El rol de Lucio Rancez dentro de la estructura de Cagnoli ha cobrado un protagonismo especial en los últimos años. Su tarea principal consiste en representar a la firma en eventos de relevancia nacional para promocionar la marca y conquistar nuevos paladares, poniendo un rostro humano a la empresa en cada una de sus participaciones.
"Mi tarea viene a acompañar. En realidad, el producto es reconocido y la marca tiene una trayectoria sólida. Yo soy un instrumento de esto porque el producto está, existe y gusta", señaló.
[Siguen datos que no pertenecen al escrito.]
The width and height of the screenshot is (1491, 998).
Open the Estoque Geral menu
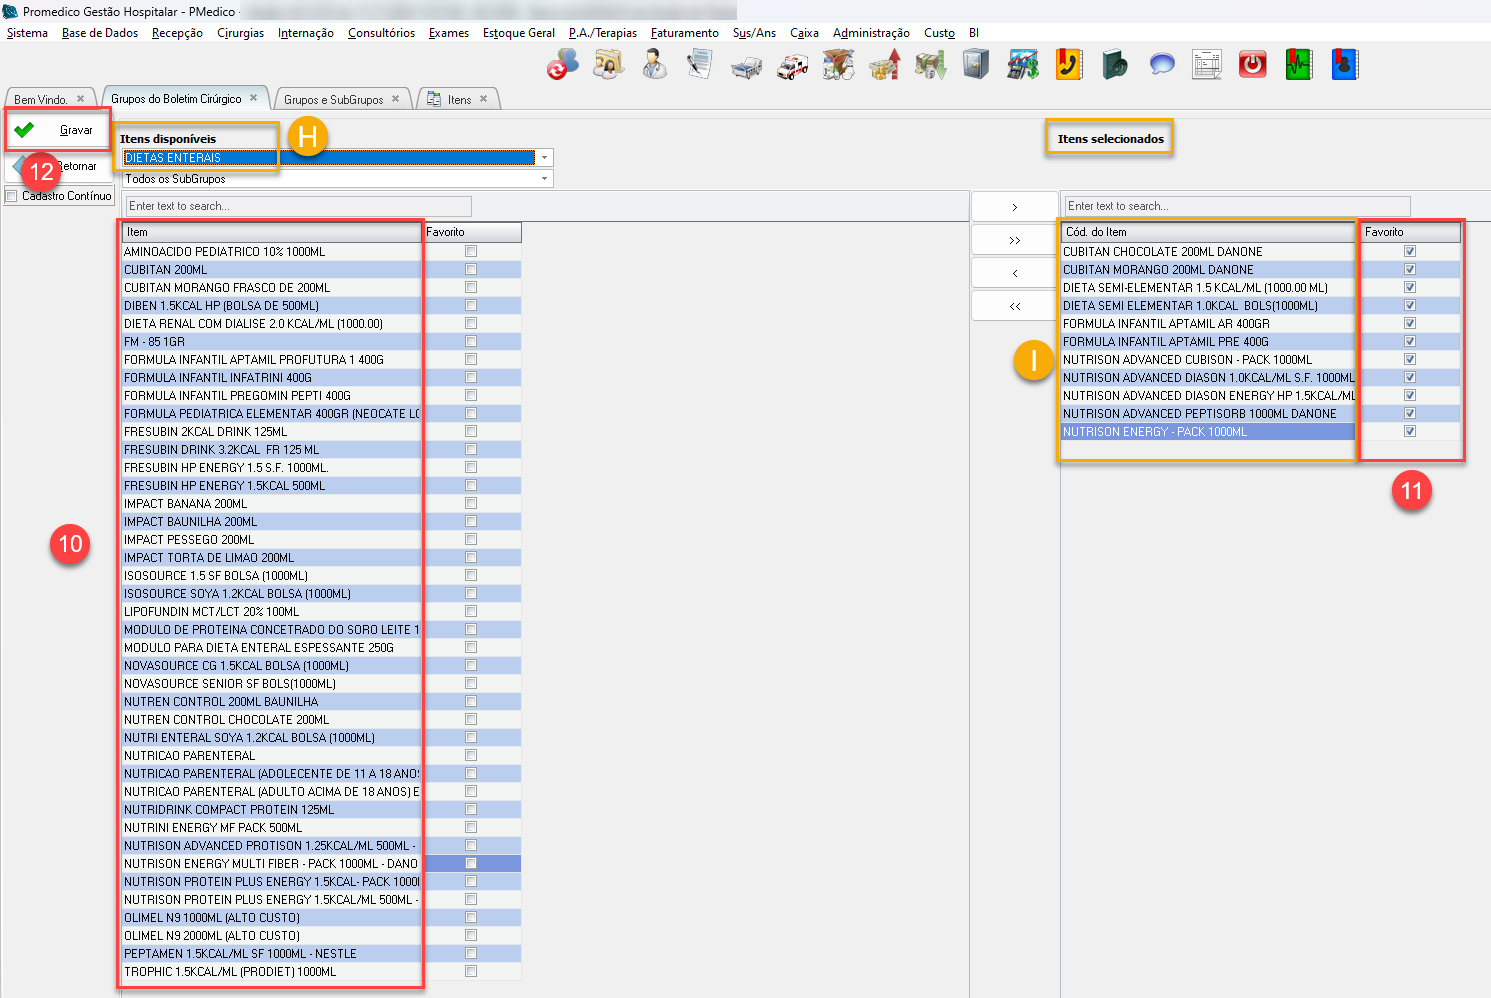pyautogui.click(x=518, y=33)
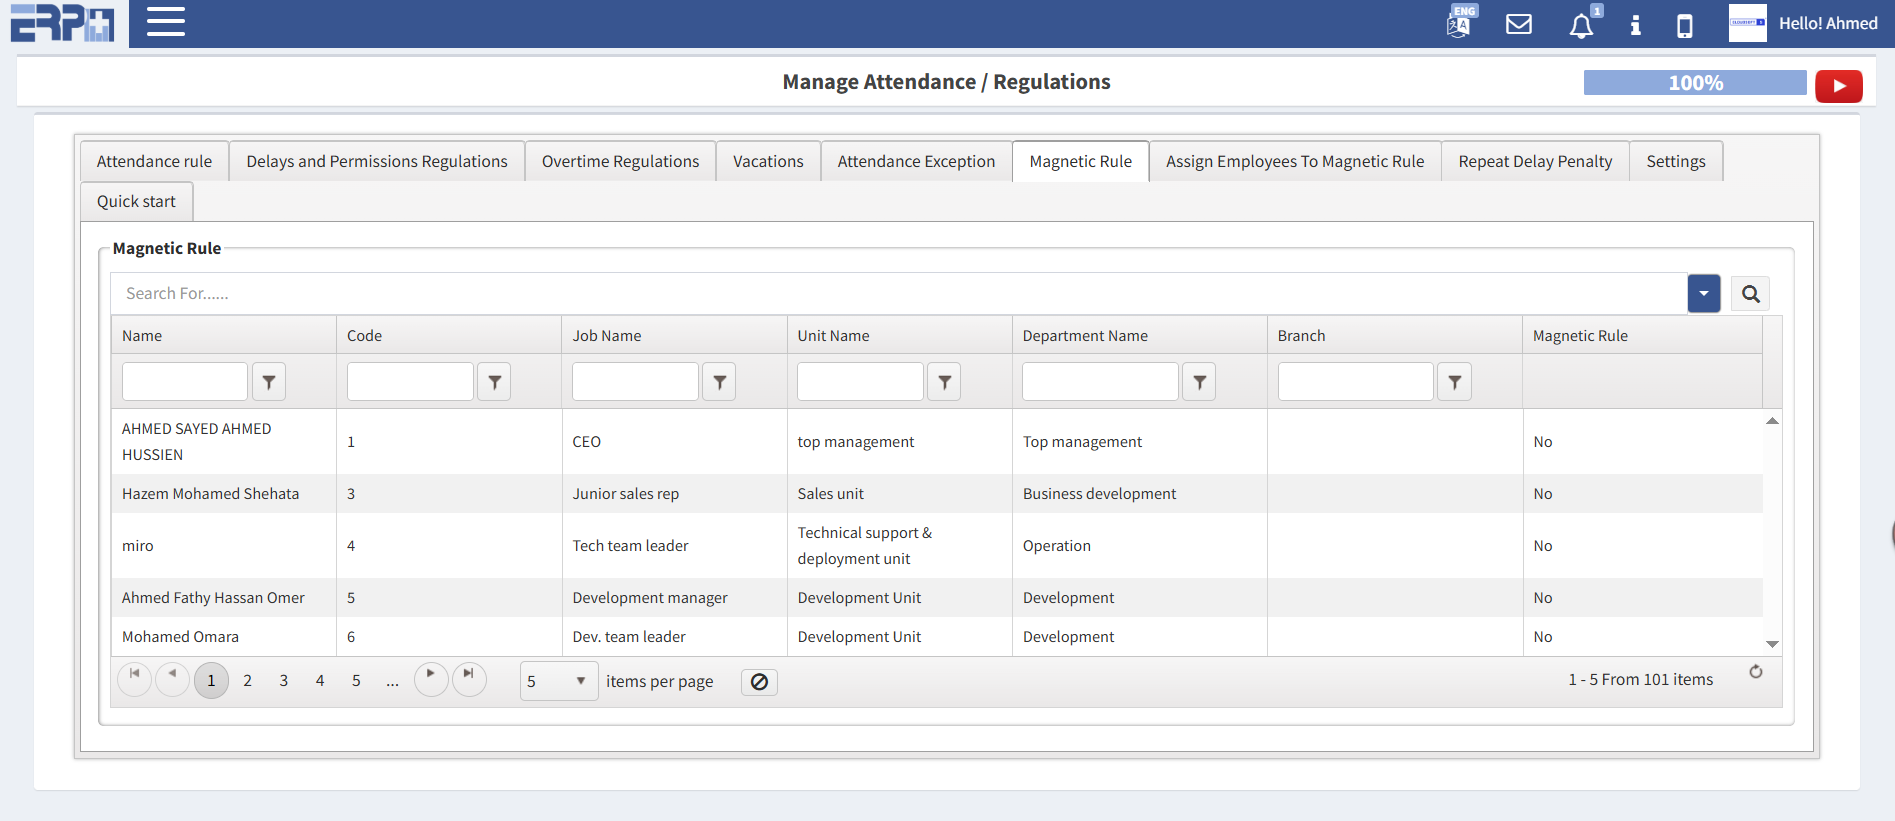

A pesar de la humildad con la que define su función, su presencia en ferias y exposiciones ha sido clave para consolidar la imagen de la firma en el mercado argentino.
La sinergia entre Cagnoli y Tandil
Uno de los puntos centrales de la entrevista fue la retroalimentación constante entre la empresa y la ciudad. Para Lucio, la identidad de la firma y la tradición chacinera local son inseparables, convirtiendo cada evento en una oportunidad para invitar al público a visitar la región.
"Es indisoluble la unión que tiene Cagnoli con Tandil y la familia con la historia de la chacinería. Cuando hablamos de los productos, estamos hablando de Tandil, del saber hacer, de la gente que los elabora, de nuestras tierras y de nuestros climas", afirmó el embajador de la marca. Esta narrativa ha permitido que, incluso en exposiciones en Buenos Aires, la presencia de la firma funcione como un motor de promoción turística.
El valor de lo artesanal en la industria
A pesar de la tecnología empleada en sus procesos, Lucio Rancez destacó que la producción conserva una esencia artesanal altamente valorada. Con un equipo de trabajo que supera las 800 personas, la mano de obra sigue siendo fundamental para la elaboración de productos emblemáticos como el Salame DOT.
"El Salame DOT se ata a mano, se embute a mano y se etiqueta a mano. Requiere de mucha participación de la gente y eso el consumidor lo nota", explicó. Esta dedicación se refleja en la respuesta del público, que ha convertido a opciones como el fuet serrano en verdaderos objetos de deseo, elegidos de manera orgánica incluso por figuras públicas y personalidades del espectáculo.
Innovación y nuevos desafíos
La estrategia de la empresa no se limita a las líneas tradicionales. Recientemente, Cagnoli incursionó en nuevos formatos con los "salamitos", una propuesta pensada para el consumo práctico que ya llega a góndolas de todo el país. Según explicó el embajador, la recepción fue inmediata y muy positiva, logrando viralizarse en redes sociales sin necesidad de acuerdos comerciales previos.
De esta manera, la marca ratifica su posicionamiento a través de una fórmula que combina historia familiar, rigor en la calidad y adaptación a las nuevas demandas del mercado, llevando a Tandil como estandarte en cada propuesta.